LinAlgebraPacks
Packages for Linear Algebra: Solving your system of equations using (optimised, bug-free) code that someone else has already written!
Introduction
svn co https://svn.ggy.bris.ac.uk/subversion-open/num-methods1 ./num-methods1
LAPACK:direct solutions for dense matrices
For example, consider the following system of linear equations:
- [math]\displaystyle{ \begin{alignat}{7} x &&\; + \;&& 3y &&\; - \;&& 2z &&\; = \;&& 5 & \\ 3x &&\; + \;&& 5y &&\; + \;&& 6z &&\; = \;&& 7 & \\ 2x &&\; + \;&& 4y &&\; + \;&& 3z &&\; = \;&& 8 & \end{alignat} }[/math]
(From http://en.wikipedia.org/wiki/System_of_linear_equations.)
The following computation shows Gauss-Jordan elimination applied to the matrix version of the above system:
- [math]\displaystyle{ \left[\begin{array}{rrr|r} 1 & 3 & -2 & 5 \\ 3 & 5 & 6 & 7 \\ 2 & 4 & 3 & 8 \end{array}\right] }[/math][math]\displaystyle{ \sim \left[\begin{array}{rrr|r} 1 & 3 & -2 & 5 \\ 0 & -4 & 12 & -8 \\ 2 & 4 & 3 & 8 \end{array}\right] }[/math][math]\displaystyle{ \sim \left[\begin{array}{rrr|r} 1 & 3 & -2 & 5 \\ 0 & -4 & 12 & -8 \\ 0 & -2 & 7 & -2 \end{array}\right] }[/math][math]\displaystyle{ \sim \left[\begin{array}{rrr|r} 1 & 3 & -2 & 5 \\ 0 & 1 & -3 & 2 \\ 0 & -2 & 7 & -2 \end{array}\right] }[/math][math]\displaystyle{ \sim \left[\begin{array}{rrr|r} 1 & 3 & -2 & 5 \\ 0 & 1 & -3 & 2 \\ 0 & 0 & 1 & 2 \end{array}\right] }[/math][math]\displaystyle{ \sim \left[\begin{array}{rrr|r} 1 & 3 & -2 & 5 \\ 0 & 1 & 0 & 8 \\ 0 & 0 & 1 & 2 \end{array}\right] }[/math][math]\displaystyle{ \sim \left[\begin{array}{rrr|r} 1 & 3 & 0 & 9 \\ 0 & 1 & 0 & 8 \\ 0 & 0 & 1 & 2 \end{array}\right] }[/math][math]\displaystyle{ \sim \left[\begin{array}{rrr|r} 1 & 0 & 0 & -15 \\ 0 & 1 & 0 & 8 \\ 0 & 0 & 1 & 2 \end{array}\right]. }[/math]
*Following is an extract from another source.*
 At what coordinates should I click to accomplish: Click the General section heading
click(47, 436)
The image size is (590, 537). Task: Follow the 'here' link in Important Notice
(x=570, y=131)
To solve this using LAPACK take a look inside dgesv-example.f90. First the declarations:
integer, parameter :: N = 3
integer, parameter :: LDA = N ! leading dimension of A
integer, parameter :: LDB = N ! leading dimension of B
integer, parameter :: NRHS = 1 ! no. of RHS, i.e columns in b
integer, dimension(N) :: IPIV
integer :: INFO
integer :: i
real(kind=8), dimension(LDA,N) :: A ! LDAxN matrix
real(kind=8), dimension(LDB,NRHS) :: B ! LDBxNRHS matrix
Next, we set up the matrix A:
! ( 1 3 -2)
! ( 3 5 6)
! ( 2 4 3)
A(1,1) = 1.0d+0
A(1,2) = 3.0d+0
A(1,3) = -2.0d+0
A(2,1) = 3.0d+0
A(2,2) = 5.0d+0
A(2,3) = 6.0d+0
A(3,1) = 2.0d+0
A(3,2) = 4.0d+0
A(3,3) = 3.0d+0
And the vector B:
! ( 5)
! ( 7)
! ( 8)
B(1,1) = 5.0d+0
B(2,1) = 7.0d+0
B(3,1) = 8.0d+0
Once we have all that in place, all we need to do is call the solver routine:
call dgesv(N, NRHS, A, LDA, IPIV, B, LDB, INFO)
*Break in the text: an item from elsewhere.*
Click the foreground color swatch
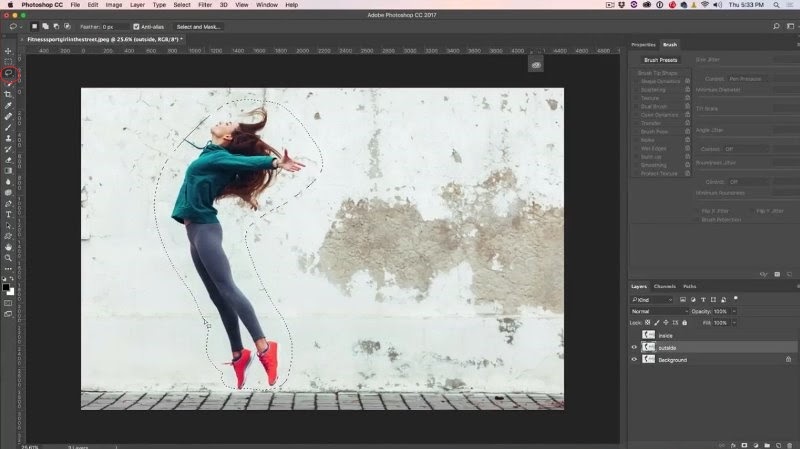This screenshot has width=800, height=449. 7,286
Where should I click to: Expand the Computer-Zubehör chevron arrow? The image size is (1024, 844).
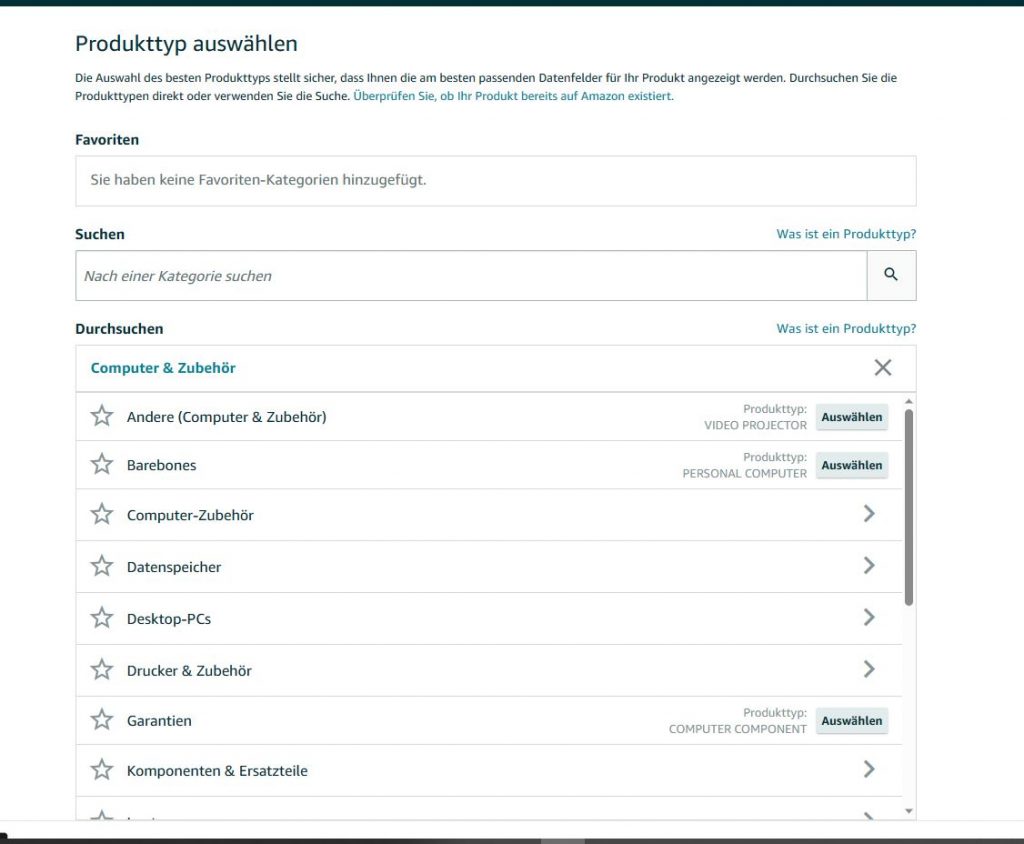click(869, 514)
Run the program to satisfy yourself that it works:
cd num-methods1/examples/example1 make ./dgesv-example.exe
Next, take a look at simple-laplace.f90. This program solves the 2D laplace equation for a 4x4 domain, as described on NumMethodsPDEs. This program only differs from the previous one in way in which we initialise the matrix A and vector b. To run the program type:
./simple-laplace.exe
The last in this series is mxm-laplace.f90. This program adds just a little more complexity, so that a 2D laplace equation can be solved on a more flexibly sized--mxm--square domain:
./mxm-laplace.exe
Direct Solve using LU Decomposition
PetSc: Iterative solutions and sparse matrices
http://www.mcs.anl.gov/petsc/petsc-as/
cd ../example3 make ./ex1f
For further examples see INSTALL_DIR/petsc-3.1-p1/src/ksp/ksp/examples/tutorials.
PLASMA: For Multicore Architectures
http://icl.cs.utk.edu/plasma/index.html
cd ../example4 make ./mxm-laplace-plasma.exe
For further examples, see e.g. INSTALL_DIR/plasma-installer_2.3.1/build/plasma_2.3.1.